On March 26, in a live-streamed press conference, Attorney General William Barr and the Justice Department indicted Venezuelan President Nicolás Maduro and fourteen members of his inner circle with charges that range from money laundering and bribery to a narcoterrorism conspiracy with Colombia’s largest rebel group, FARC. Maduro was also alleged to have helped and supervised a drug trafficking organization composed of senior leaders within the Venezuelan military known as the “Cartel de los Soles”, Cartel of the Suns. This is supposedly in reference to  the sun-shaped stars that Venezuela’s military officers wear on their uniforms.

“Today’s announcement is focused on rooting out the extensive corruption within the Venezuelan government, a system constructed and controlled to enrich those at the highest levels of the government,” Barr added. Secretary of State Mike Pompeo and the State Department also offered a cash reward of $15 million for Maduro and up to $10 million each for the others.

It still remains to be seen what role, if any, these charges will play in Venezuela’s ongoing presidential crisis and in replacing Maduro with opposition leader Juan Guaidó, who is recognized by most Western and Latin American nations as the country’s acting president. Guaidó, who is still reeling from the failure of his April 2019 uprising, is now assembling a new coalition to not only replace Maduro but to also finance the country’s response to the Coronavirus. However, Maduro and his grip on the nation’s armed forces have always ensured the security of his regime. More than 200,000 Venezuelans took to the streets in 2017 to protest Maduro, before they were violently suppressed by the military, resulting in one hundred deaths. There are worries that this indictment will only lead to a further escalation in violence and no hopes for a negotiable transition, as political consultant Risa Grais-Targow of the Eurasia Group believes: “Maduro’s indictment makes any such negotiation even more unlikely as it materially increases the exit costs for Maduro and other key officials.”
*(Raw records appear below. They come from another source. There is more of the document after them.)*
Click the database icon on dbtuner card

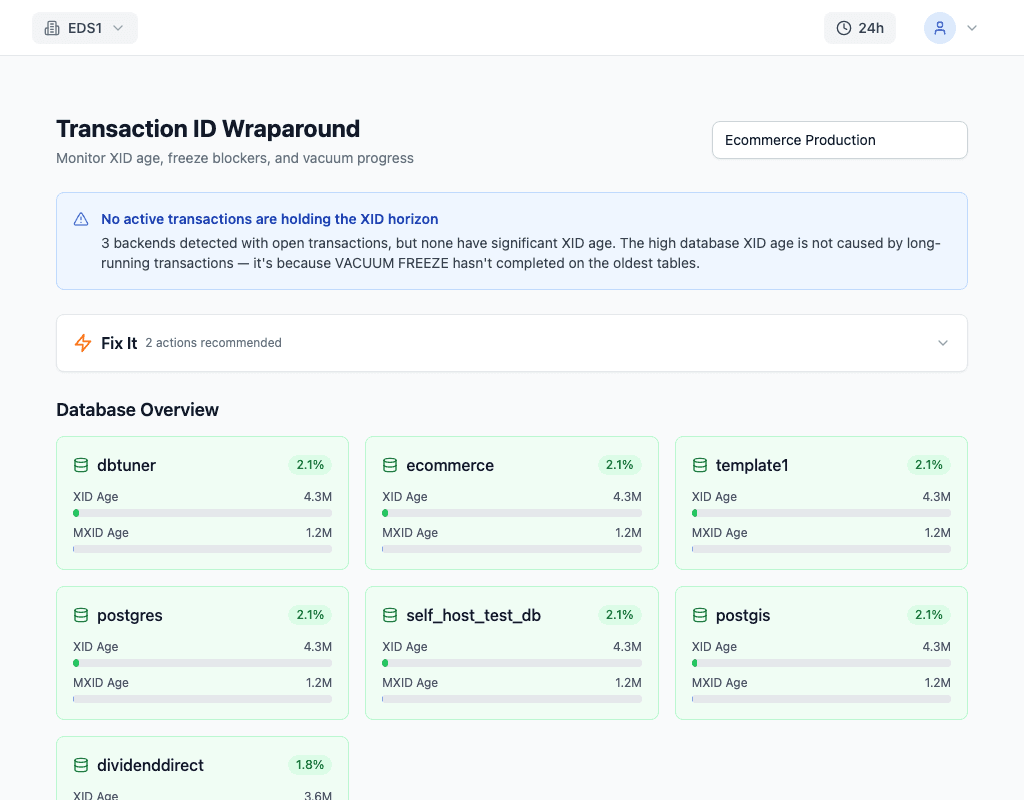pyautogui.click(x=81, y=465)
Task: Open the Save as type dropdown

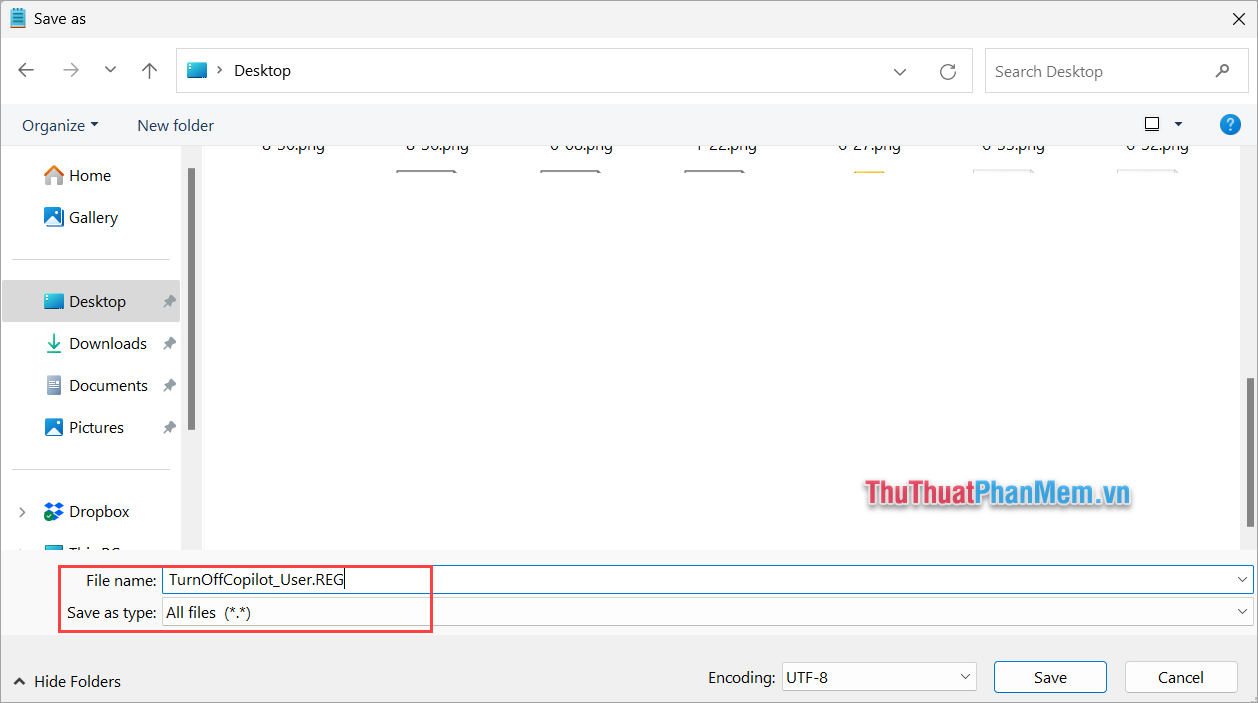Action: tap(1241, 612)
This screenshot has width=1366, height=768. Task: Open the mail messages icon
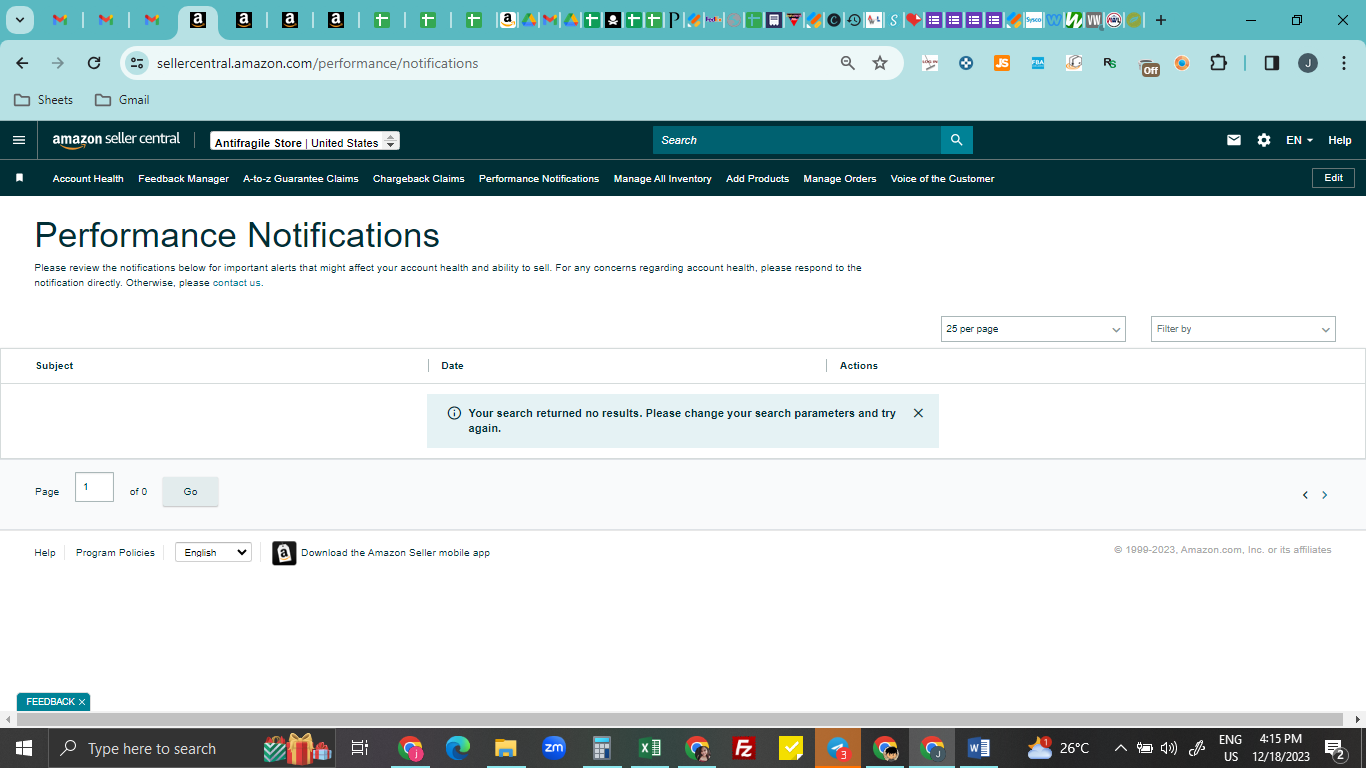1234,140
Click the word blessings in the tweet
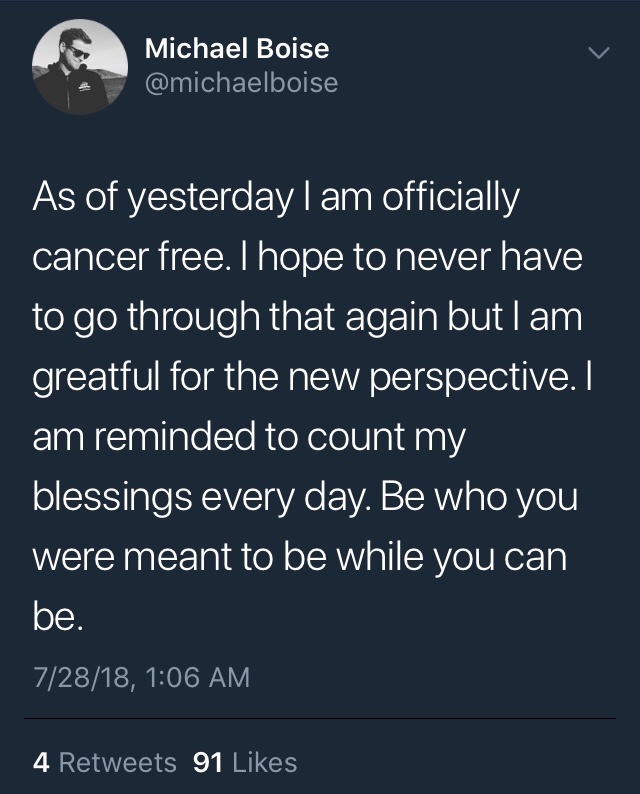 click(x=112, y=498)
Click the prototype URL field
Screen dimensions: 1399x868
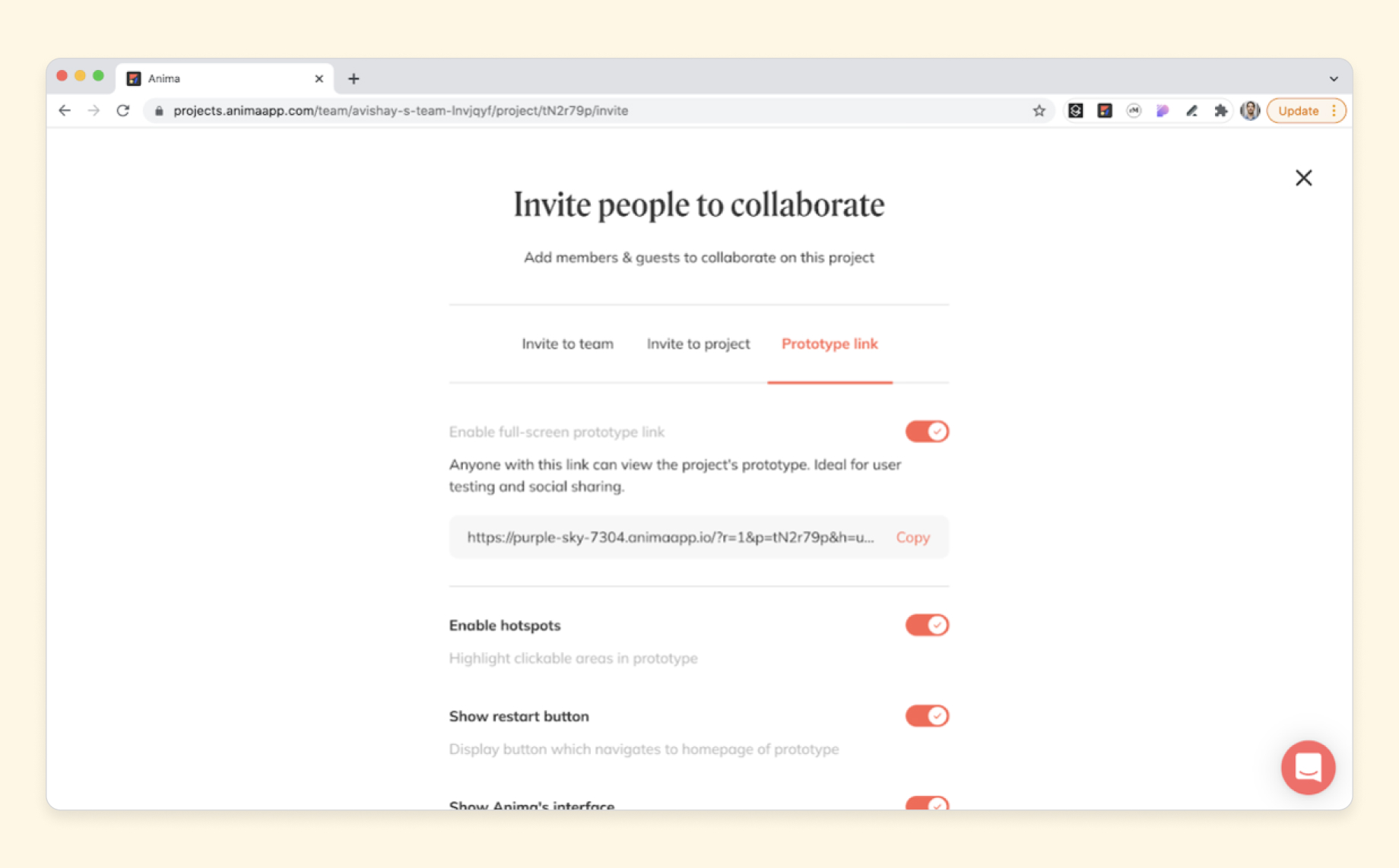(x=670, y=537)
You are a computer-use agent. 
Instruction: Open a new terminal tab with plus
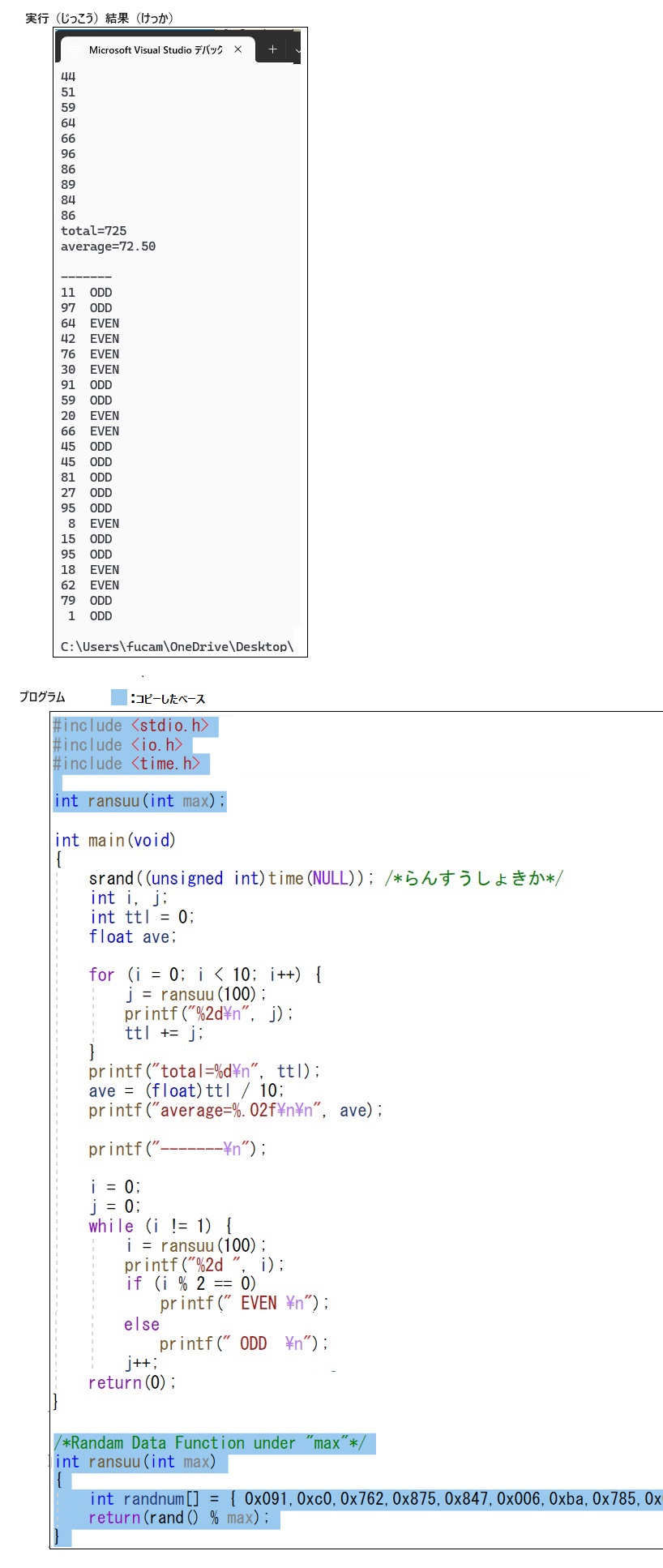click(x=272, y=49)
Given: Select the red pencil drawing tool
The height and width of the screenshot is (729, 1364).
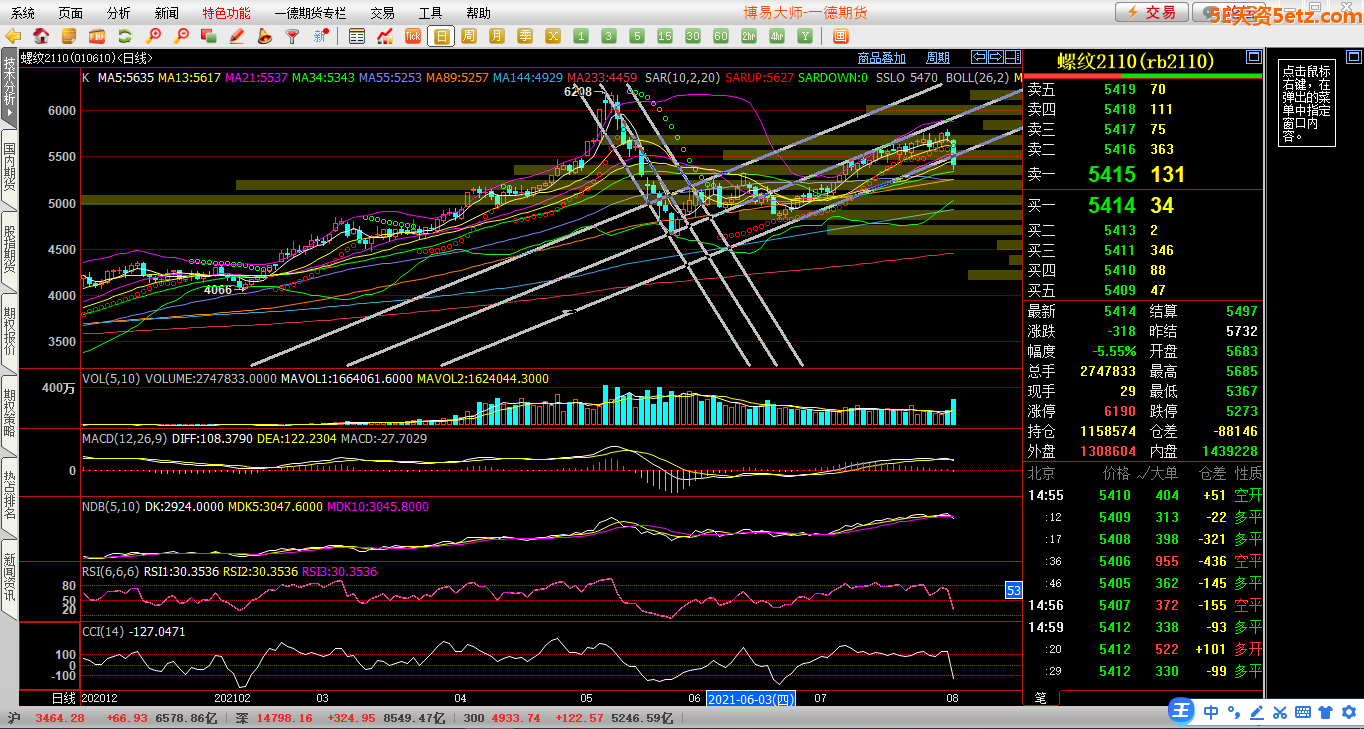Looking at the screenshot, I should tap(237, 36).
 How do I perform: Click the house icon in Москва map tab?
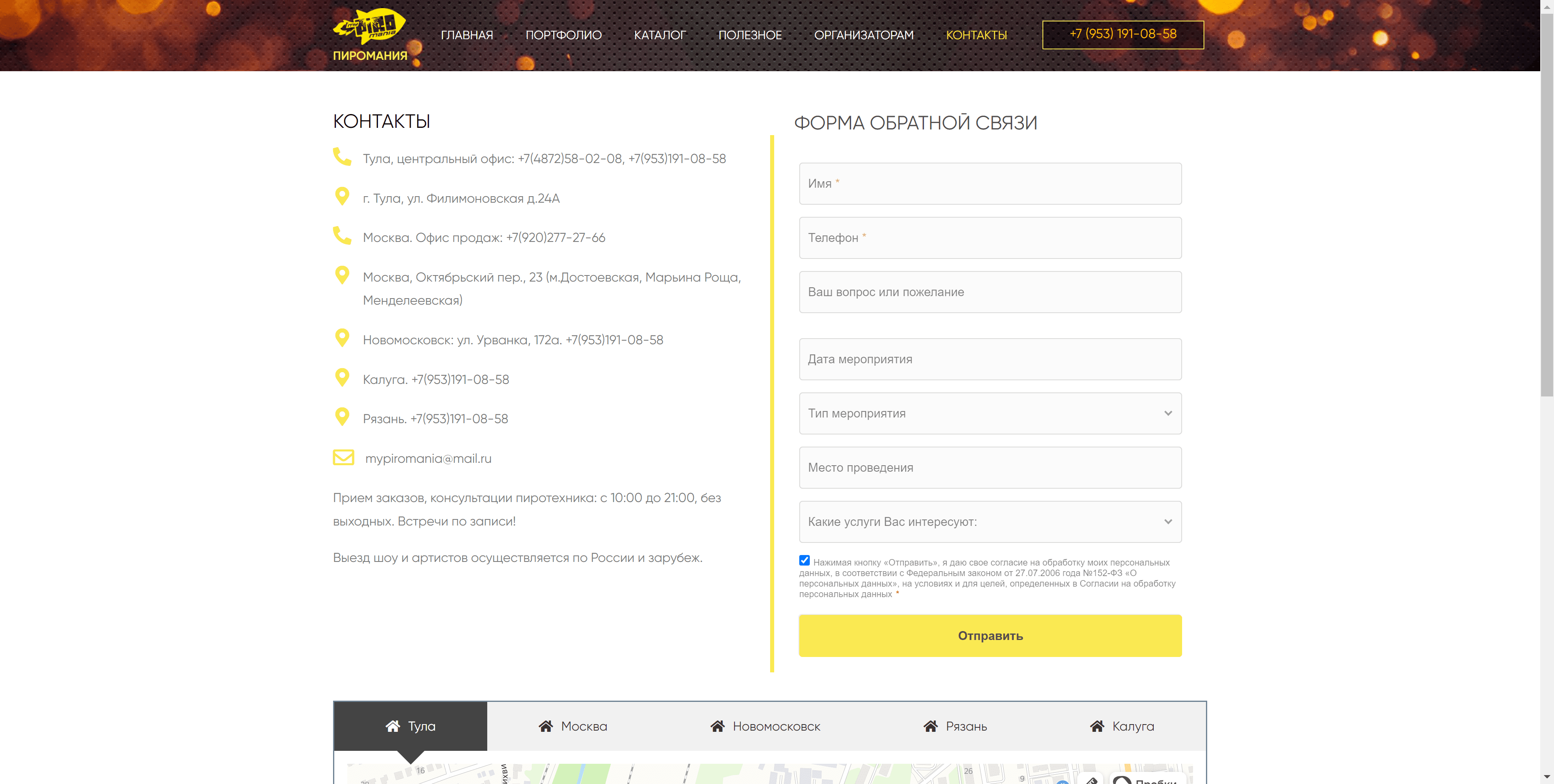coord(546,725)
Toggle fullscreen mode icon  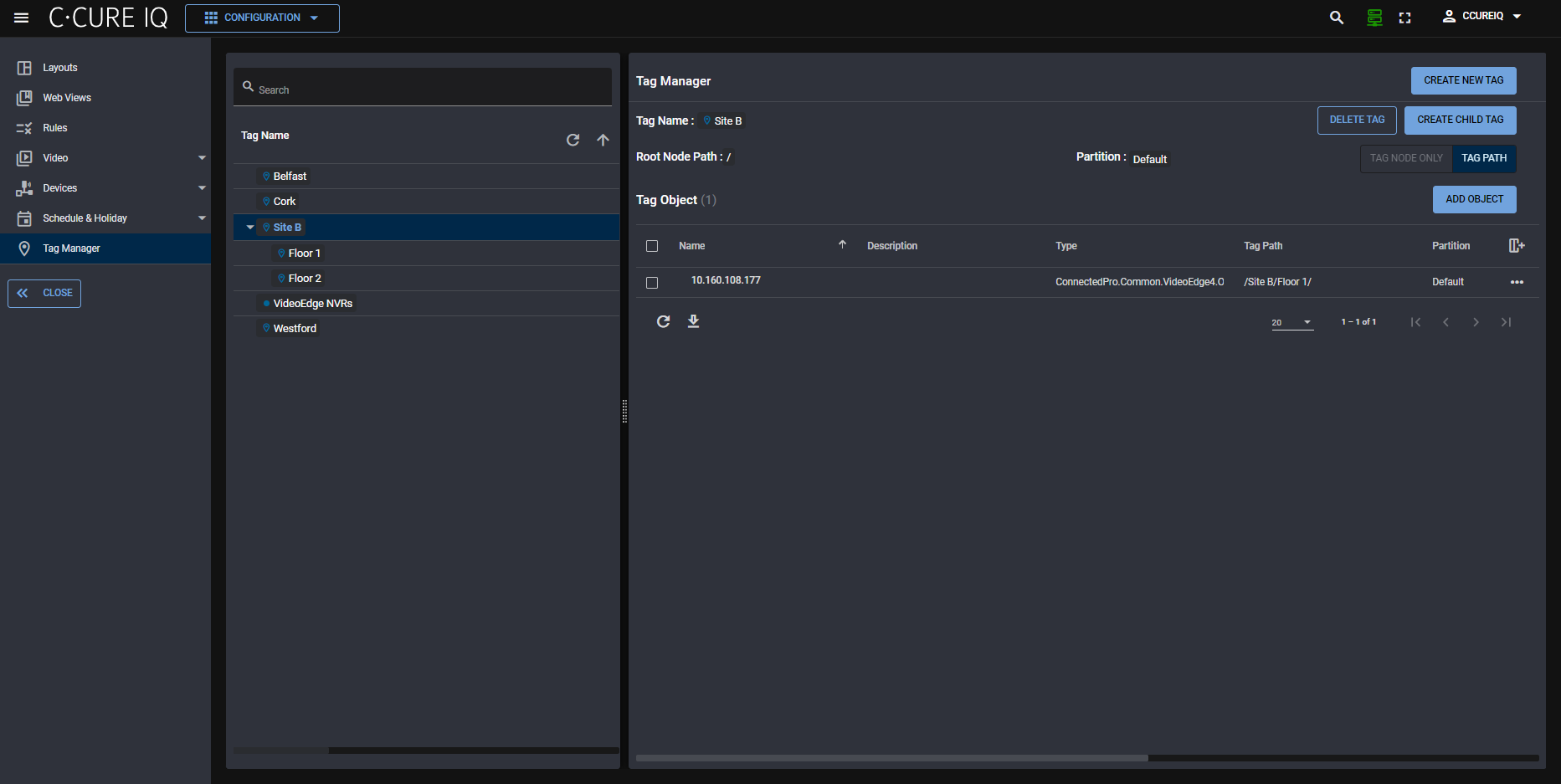pyautogui.click(x=1405, y=18)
Due to the timing of these charges, there are also concerns about whether this escalation is a legitimate continuation of U.S. anti-drug policies or only a political tool for the Trump administration. There is no doubt that Maduro has some form of connection to the flow of narcotics into the U.S. In 2015, two of his nephews were arrested with 800 kilos of cocaine set to leave on a private plane from Simon Bolivar International Airport in Caracas. However, such an aggressive move by the United States against a head of state has not been seen since the Justice Department’s indictment of Panamanian dictator and general Manuel Noriega in 1988, a dictator who has a complicated relationship with the U.S. The Washington Office on Latin America, a research and advocacy nonprofit for the advancement of human rights in Latin America, also reported that Venezuela is “not a primary transit country for U.S. bound cocaine.” Trump has also verbally bashed America’s staunchest ally in the region, Colombian president Ivan Duque, for his failure to control his country’s drug trade. As Trump stated just last year, “More drugs are coming out of Colombia right now than before he was president, so he has done nothing for us.” U.S. prosecutors have also accused the President of Honduras, Juan Orlando Hernández, with taking drug money, but this did not lead to an announcement from the Department of Justice. Both of these countries continue to receive millions in security aid for their war on narcotics, as opposed to an indictment against their leader. These charges also lend credence to Maduro’s perpetual anti-U.S. rhetoric and his tactic of deflecting his failures onto the United States. On top of blaming U.S. sanctions for Venezuela’s ongoing humanitarian crisis, Maduro blamed a U.S. cyber conspiracy for a record six-day power outage within the country last year. However, I see no reason why it cannot be both: that this recent indictment is a tool by the Trump administration and that the charges of narcoterrorism may be exaggerated, but also that Maduro and his regime are corrupt and responsible for the country’s worsening and dismal conditions, and need to be ousted. Maduro’s decision to disregard the Venezuelan Constitution, National Assembly, and his supreme court’s decision to dissolve the Parliament has delegitimized Maduro’s rule far before these 2020 charges.